My older brother is 36 and has followed PUA websites since around the age of 21. He's recently moved back to live with my dad who's having issues dealing with him - a local bar has just banned my brother as he keeps antagonising regulars. Apparently my brother gives regulars rude lectures on their dating life and careers saying they're too nice etc etc. I'm getting some emails from both my dad and school friends who still live there because of his 'in your face' behaviour and I've had it with this.
He used to be great to be around and had had a couple of long term gfs, plus was a social butterfly. Then he had this bad experience with a girl in his sophomore year in college who cheated on him and he ended up reading PUA self help books. We went to the same college - pretty soon after that I stopped clubbing with him because if he wasn't pissing women off with his obvious PUA 'tactics', he'd be lecturing me instead, telling me all women were all 'money grabbing sluts'.

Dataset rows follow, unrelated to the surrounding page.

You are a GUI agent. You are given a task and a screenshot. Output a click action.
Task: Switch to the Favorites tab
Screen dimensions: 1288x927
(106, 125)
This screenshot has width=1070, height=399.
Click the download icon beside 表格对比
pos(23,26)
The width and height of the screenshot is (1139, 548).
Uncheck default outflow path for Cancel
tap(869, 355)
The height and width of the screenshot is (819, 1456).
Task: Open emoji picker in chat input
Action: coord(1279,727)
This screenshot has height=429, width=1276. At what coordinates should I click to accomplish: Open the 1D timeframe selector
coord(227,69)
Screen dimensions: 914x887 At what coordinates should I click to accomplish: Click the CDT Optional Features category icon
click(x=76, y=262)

Back then I tried reasoning with him and explaining that one bad experience doesn't speak for all dating experiences, but his arguing was unreal - changing subject, stonewalling, jumping on anecdotal evidence etc etc. It's now at the point where me and my sister, plus our SOs, have cut him out due to the scenes he's caused at gatherings and my dad is considering options finding alternative accomodation for him. Not that I'd keep score or cared but while he hasn't had any long term gfs since college, I've never followed any sexist PUA stuff about 'being a cock', yet dated successfully and am now happily married.
I was discussing it with a friend from school and we reckon my brother let it go to his head when he was a social butterfly in high school and just stopped developing. I hear through the grapevine that he still gets one night stands, which he probably sees as evidence of his PUA theories being accurate - the reality is that he's fairly physically fit by any standards so women come up to him, but once they get to know him they don't stay long. Also the times I've seen him get with women he just chilled out and cut the PUA crap out, something he never notices and that I've raised in the past to no avail (unfortunately cutting the PUA out was rare).
My friend's suggestion is that rather than just telling him PUA is wrong to give him some sort of training in statistics like psychologists get, so he at some point he can see for himself that he's wrong, or to get him to do CBT, which focuses on evidence base aswell. I just wonder given that he's held onto these views into his 30s if he will give it real thought. There seem to be some saving grace in that he doesn't appear to have gone to the lengths of joining MRA groups and seems to supports equal rights (many people on the websites he visits don't) but I really wonder if I can get through.
What do others think? Unfortunately it looks like I can't ignore this any more - have you any experience showing to someone like this that they're blinkered and of getting through to them?